第16話
メタリア最大の怪獣、グランドアークの悪魔、デイモン。
その構造は奇怪の一言だった。本体である楕円形から2本の腕と尻尾が生えていて、足はない。
腕だけで器用に地を這う姿は歪の一言。そして何かを磨り潰すように回転し続ける口と、ダイヤモンドの槍を吐き出してくる尻尾。
石炭を喰らい、ダイヤモンドを吐き出す怪獣――命なきものを糧にする生物というのは本当に神の摂理から外れている。
「ガァアアア!!!」
放たれるダイヤモンドを避けるライテス。
その足元にはほぼ垂直に落ちてきたそれが突き刺さっている。
……さっきは石化であれを防いだのか。あちらも化け物だが、こちらも凄まじいな。
「スペンサー、あれ、どこが弱点だと思う?」
「……さっぱり分からん」
「奇遇だな、私もだ――ライテス、お前の勘に任せる!」
ライテスが唸り声をあげる。そしてその爪に黄金の輝きを宿す。
元々、彼が持つ本来の力が解放されていく。
「ガァアアアアア!!!」
ライテスの叫びに対し、デイモンもまた叫び声のような何かを響かせる。
けれどそれはおよそ生物のそれじゃない。何か岩を、金属を砕き続けるようなそんな重低音が響き渡る。

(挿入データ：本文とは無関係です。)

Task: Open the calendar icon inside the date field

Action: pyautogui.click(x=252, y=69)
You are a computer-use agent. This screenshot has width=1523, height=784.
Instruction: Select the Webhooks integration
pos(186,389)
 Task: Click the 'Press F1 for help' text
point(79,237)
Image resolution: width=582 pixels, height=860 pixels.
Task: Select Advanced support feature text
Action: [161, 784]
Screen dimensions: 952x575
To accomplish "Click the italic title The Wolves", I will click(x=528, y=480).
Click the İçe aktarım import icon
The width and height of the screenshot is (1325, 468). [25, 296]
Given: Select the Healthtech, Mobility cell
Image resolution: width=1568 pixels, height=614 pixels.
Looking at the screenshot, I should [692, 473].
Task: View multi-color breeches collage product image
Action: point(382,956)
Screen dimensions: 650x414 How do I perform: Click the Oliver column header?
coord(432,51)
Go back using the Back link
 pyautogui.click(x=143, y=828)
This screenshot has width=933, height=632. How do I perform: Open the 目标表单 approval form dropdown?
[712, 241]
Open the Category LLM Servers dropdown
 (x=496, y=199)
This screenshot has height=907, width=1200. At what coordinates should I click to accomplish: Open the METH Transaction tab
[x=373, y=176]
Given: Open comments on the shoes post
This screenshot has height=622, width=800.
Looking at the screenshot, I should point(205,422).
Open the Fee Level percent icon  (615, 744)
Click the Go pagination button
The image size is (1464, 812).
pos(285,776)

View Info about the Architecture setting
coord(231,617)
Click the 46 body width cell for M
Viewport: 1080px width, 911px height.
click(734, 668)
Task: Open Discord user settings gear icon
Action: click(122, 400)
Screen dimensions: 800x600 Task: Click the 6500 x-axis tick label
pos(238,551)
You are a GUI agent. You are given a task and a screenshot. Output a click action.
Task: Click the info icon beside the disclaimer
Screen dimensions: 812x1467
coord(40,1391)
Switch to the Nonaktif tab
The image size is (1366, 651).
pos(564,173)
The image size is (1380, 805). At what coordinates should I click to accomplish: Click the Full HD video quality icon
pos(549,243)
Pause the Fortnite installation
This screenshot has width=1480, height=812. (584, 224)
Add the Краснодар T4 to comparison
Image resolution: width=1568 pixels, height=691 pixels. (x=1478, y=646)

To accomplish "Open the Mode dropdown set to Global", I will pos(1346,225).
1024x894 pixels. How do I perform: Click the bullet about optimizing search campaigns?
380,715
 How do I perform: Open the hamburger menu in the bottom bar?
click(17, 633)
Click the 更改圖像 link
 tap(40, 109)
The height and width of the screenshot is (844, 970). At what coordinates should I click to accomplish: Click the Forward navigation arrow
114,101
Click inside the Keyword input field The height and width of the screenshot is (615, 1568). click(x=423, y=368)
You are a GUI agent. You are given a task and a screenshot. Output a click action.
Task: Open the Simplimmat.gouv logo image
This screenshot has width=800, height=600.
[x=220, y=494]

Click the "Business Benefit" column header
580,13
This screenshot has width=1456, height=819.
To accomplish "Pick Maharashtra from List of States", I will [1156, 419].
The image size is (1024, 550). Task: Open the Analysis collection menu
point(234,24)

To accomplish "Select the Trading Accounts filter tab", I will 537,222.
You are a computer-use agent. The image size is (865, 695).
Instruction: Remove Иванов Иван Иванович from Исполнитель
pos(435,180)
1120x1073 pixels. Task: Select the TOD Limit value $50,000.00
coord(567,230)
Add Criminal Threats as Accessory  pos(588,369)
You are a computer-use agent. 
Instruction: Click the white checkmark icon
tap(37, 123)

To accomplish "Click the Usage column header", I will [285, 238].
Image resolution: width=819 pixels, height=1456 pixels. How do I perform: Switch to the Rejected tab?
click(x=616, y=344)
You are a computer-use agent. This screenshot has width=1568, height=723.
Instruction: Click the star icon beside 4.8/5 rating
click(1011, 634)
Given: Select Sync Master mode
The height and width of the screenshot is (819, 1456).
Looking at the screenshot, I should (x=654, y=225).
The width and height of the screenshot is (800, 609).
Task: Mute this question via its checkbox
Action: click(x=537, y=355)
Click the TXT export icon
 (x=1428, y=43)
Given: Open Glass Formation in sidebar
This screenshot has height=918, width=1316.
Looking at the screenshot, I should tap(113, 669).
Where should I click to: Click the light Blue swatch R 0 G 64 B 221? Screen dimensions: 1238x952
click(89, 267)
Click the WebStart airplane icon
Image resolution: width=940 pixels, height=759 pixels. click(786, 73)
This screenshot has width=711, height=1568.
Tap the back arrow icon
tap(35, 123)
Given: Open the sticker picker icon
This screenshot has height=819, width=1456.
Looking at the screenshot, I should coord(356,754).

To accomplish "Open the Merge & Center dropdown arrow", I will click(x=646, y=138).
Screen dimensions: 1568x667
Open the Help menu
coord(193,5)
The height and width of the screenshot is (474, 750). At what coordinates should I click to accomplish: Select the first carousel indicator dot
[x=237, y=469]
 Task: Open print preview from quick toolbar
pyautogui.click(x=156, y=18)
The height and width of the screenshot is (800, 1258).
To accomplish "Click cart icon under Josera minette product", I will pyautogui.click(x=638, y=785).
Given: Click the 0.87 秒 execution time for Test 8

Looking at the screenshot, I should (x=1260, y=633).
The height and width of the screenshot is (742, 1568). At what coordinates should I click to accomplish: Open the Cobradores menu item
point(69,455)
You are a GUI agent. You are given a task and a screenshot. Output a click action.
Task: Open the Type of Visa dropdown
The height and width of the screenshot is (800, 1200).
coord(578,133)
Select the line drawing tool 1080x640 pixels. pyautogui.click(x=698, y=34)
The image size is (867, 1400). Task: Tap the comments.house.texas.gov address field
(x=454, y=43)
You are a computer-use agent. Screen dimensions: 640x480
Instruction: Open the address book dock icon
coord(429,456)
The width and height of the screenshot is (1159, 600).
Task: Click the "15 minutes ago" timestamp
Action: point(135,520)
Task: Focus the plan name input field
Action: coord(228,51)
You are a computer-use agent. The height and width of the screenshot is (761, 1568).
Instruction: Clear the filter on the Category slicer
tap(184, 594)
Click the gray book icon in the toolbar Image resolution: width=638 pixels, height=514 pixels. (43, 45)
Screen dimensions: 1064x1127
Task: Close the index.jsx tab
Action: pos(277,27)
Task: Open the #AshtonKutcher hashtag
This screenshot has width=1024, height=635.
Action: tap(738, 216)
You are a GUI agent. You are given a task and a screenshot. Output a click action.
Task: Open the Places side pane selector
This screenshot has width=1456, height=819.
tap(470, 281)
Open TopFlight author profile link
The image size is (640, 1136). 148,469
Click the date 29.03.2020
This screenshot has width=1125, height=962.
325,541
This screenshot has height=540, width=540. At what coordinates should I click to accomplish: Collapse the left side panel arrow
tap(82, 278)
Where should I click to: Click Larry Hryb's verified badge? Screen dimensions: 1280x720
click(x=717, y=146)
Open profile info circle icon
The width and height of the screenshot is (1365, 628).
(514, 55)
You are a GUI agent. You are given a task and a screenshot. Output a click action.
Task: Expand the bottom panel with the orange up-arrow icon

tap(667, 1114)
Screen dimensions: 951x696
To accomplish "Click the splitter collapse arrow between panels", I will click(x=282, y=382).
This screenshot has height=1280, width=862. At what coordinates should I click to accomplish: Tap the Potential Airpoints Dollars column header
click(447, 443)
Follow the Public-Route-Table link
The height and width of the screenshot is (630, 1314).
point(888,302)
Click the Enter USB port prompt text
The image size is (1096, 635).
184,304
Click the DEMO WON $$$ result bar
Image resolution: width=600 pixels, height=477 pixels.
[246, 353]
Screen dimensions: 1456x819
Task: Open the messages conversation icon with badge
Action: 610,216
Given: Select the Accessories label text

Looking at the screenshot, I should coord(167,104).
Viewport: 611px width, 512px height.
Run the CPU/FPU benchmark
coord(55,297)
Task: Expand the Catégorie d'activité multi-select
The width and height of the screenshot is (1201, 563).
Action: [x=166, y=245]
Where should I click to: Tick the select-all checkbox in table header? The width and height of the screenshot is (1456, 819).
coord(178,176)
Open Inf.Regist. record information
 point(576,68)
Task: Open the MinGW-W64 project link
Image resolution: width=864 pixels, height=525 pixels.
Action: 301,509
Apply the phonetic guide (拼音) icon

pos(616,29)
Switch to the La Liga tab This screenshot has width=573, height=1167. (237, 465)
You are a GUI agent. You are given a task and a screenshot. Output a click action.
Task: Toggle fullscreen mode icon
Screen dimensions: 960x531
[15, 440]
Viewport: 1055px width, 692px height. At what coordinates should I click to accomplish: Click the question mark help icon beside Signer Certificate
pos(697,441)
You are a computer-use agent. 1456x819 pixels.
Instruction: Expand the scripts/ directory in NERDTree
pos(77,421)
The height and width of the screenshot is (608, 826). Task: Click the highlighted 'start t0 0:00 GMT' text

……違う、こいつは今までの怪獣と何もかも違う。こいつは生物の延長線にいない。こいつは、無機物だ。無機物が生きている……ッ!
「ッ――――!!」
最大の加速をかけるライテス。その背に乗る我々は声を出すことさえできない。
デイモンの腕を駆け上がり、胴体に爪を立てる。
……削れた。岩の表面のような身体は少し削れて、それだけだ。
血も流れやしないし、岩で満たされた身体は少し欠けたくらいでは何も感じていないように見える。
「ッ……マズい!」
ナビアが反応するよりも速く、デイモンの腕がライテスを捕らえた。
そして、次の瞬間には台地に叩きつけられていた。
一瞬早く石化していたからライテスへのダメージは少なかったものの、私たちは振り落とされる寸前だ。
「……ありがとう、スペンサー。君の腕力には惚れ惚れするよ」
「言ってる場合か……」
天地が逆さまになったまま両腕で自分自身とナビアを支えているのだ。
石化したライテスの毛並みを掴み取りながら。
こんなの長く持つはずはない。
「グゥウウウ!!!」
ライテスの叫びに応えるようにデイモンの放つ重低音が大きくなる。
このままデイモンの片腕で潰されるか……尻尾からのダイヤで貫かれるか。
「撃て――ッ!!!」
リックの声が聞こえた。直後、デイモンの胴体で複数回の爆発が起きる。
爆裂弾だ、ウィルドマスターの新型だ。
「――――?!」
突然の攻撃に飛び退くデイモン。そして畳みかけるようにリックたち連合軍の射撃が続く。
馬に乗りながらの射撃、防衛隊の連中には仕込んでいたが、流石は魔術師殿だ。
同じことをできるガンマンたちをここまで連れてくるとは。
「無事ですね!? ボス! マダム!!」
「ああ、助かった! たたみ掛けるぞッ!!」
ガンマンたちの射撃に合わせるように、起き上がったライテスの背中、ライフルを構える。
今の今まで構えられるような速度ではなかった。
「ライテス、火だ。炎を使うぞ」
「グゥウウ……!!」
デイモンの巨体に無数の爆裂弾が降り注ぎ、その身体を削っていく。
そしてライテスが吐き出した炎がその身を焦がす。
攻撃によるダメージが入っている。デイモンとて無敵の存在ではない。